AIM OF THE TASK
As soon as the line containing "Task: Toggle the Preview checkbox" appears, start repeating lines exactly and continue to the end of the entries; please skip pictures.

GIVEN INFORMATION
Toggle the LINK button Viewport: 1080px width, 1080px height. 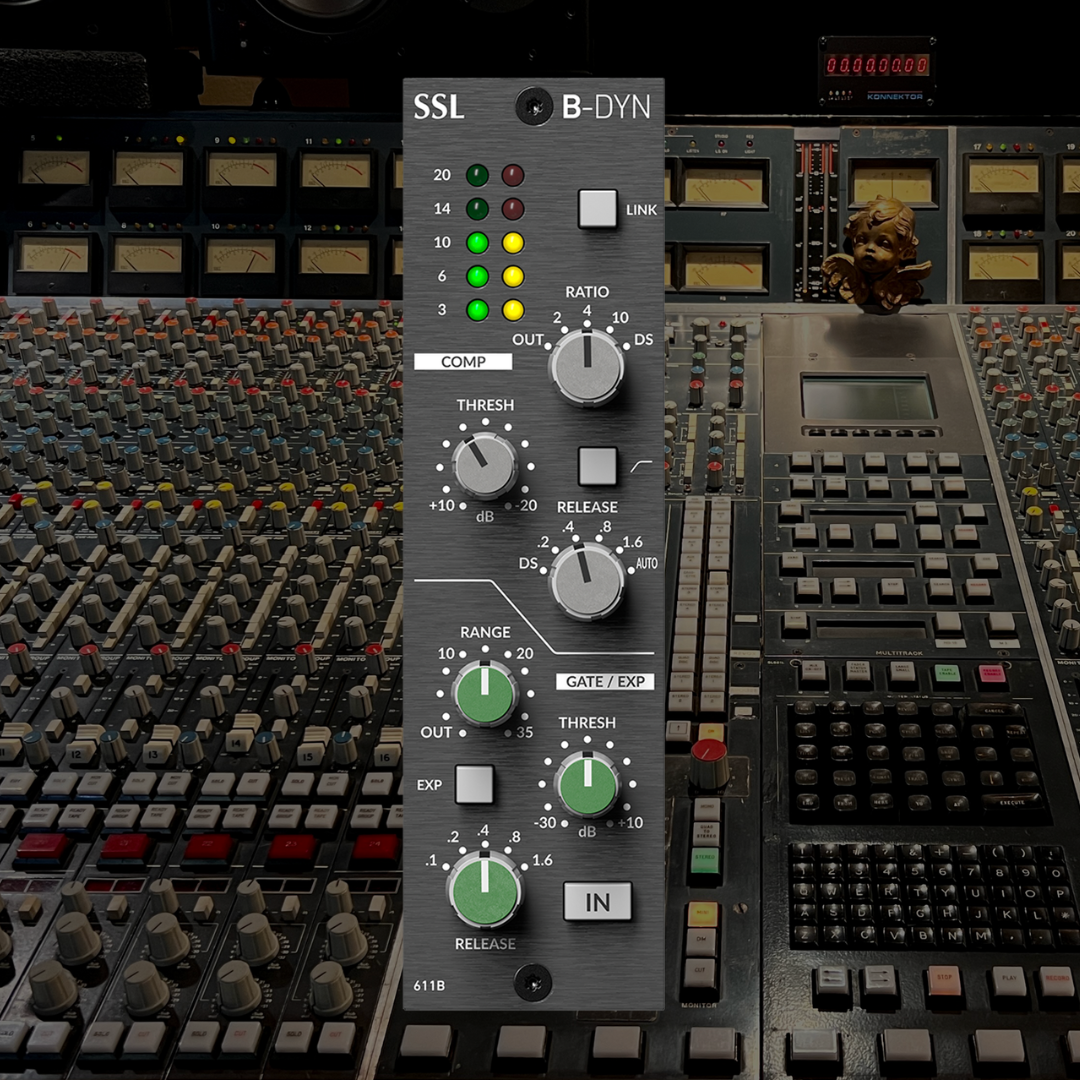[x=600, y=210]
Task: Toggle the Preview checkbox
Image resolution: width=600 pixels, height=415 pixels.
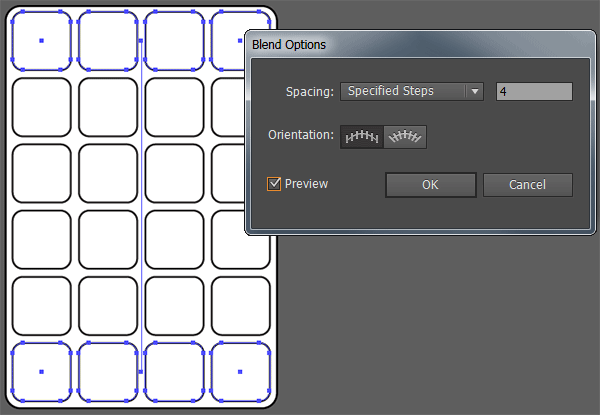Action: point(274,184)
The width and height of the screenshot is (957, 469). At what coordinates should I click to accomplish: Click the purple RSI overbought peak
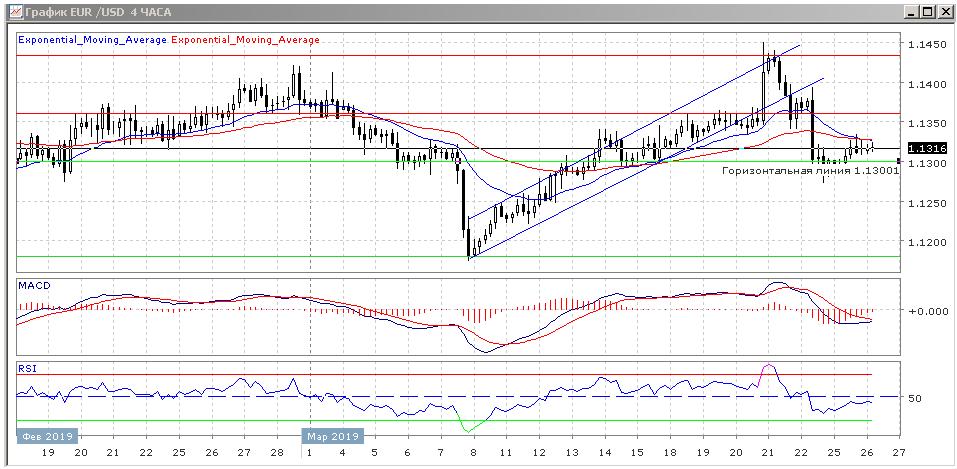coord(768,368)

EXERCISE RESULT
Task: Toggle the Preview checkbox
Image resolution: width=600 pixels, height=415 pixels.
Action: point(274,184)
The width and height of the screenshot is (957, 469). At what coordinates should I click to accomplish: Click the purple RSI overbought peak
coord(768,368)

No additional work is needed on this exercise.